La vérité en droit : concepts amis ou ennemis ?
Le 11 février dernier, l’association de l’école de droit de l’université Panthéon-Assas (Paris 2) organisait un débat passionnant sur la notion de vérité, avec les points de vue de trois acteurs : le philosophe, le juriste, le juge. Un moment pour prendre du recul et constater des points d’achoppement entre droit et vérité, qui ne font pas toujours, paradoxalement, la paire.
« Il n’y a qu’une nécessité, la vérité ; c’est pourquoi il n’y a qu’une force, le droit », Victor Hugo s’est invité comme introducteur de ce débat sur vérité et droit en justice, organisé par l’association de l’école de droit de l’université Panthéon-Assas (Paris 2). Une façon de placer haut la barre des réflexions, qui se poursuivront tout au long de l’année lors de prochains événements, histoire d’affûter jugements et esprit critique.

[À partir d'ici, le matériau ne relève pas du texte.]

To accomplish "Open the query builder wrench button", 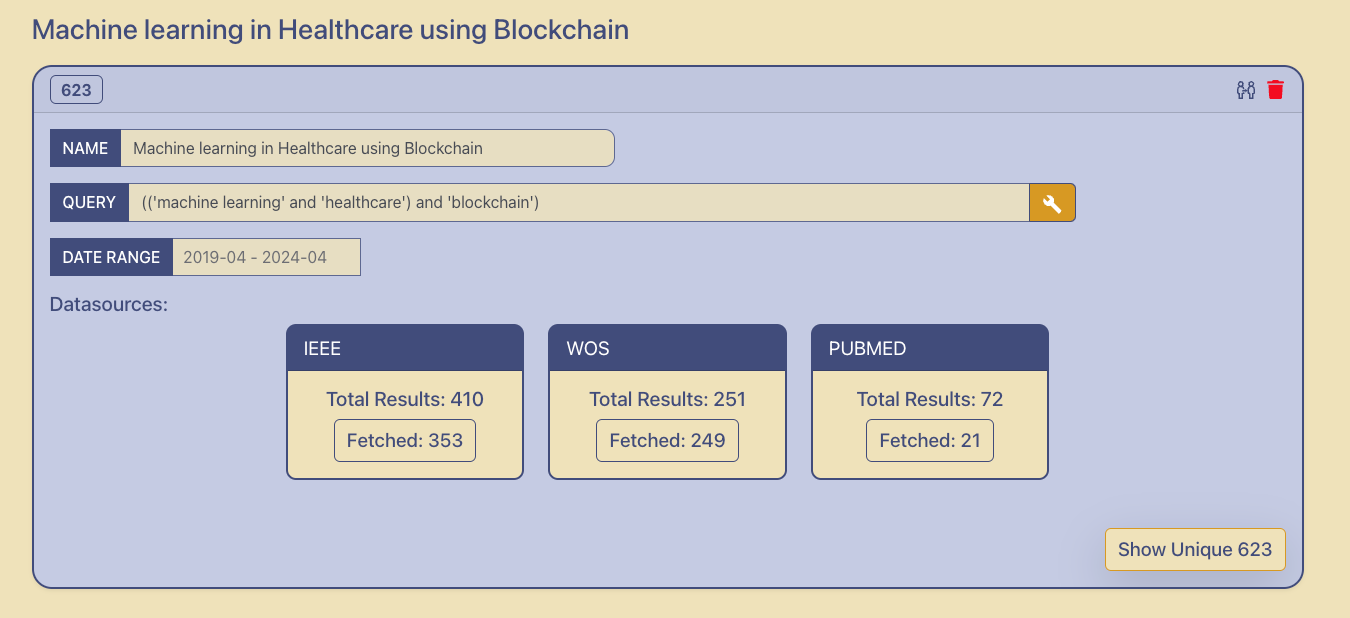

Si la philosophie et le droit n’ont pas tous les points communs qu’on pourrait imaginer, ils partagent néanmoins un intérêt pour le concept d’« intention, de responsabilité, de volonté, d’identification des actes », a présenté le philosophe Philippe de Lara, également enseignant à l’université Panthéon-Assas (Paris 2). « Le droit et la philosophie se posent les mêmes questions », tout en ajoutant, joliment que « l’énigme de la liberté fait partie de l’humanité : suis-je guidé par une intention, une volonté, des hormones ? ».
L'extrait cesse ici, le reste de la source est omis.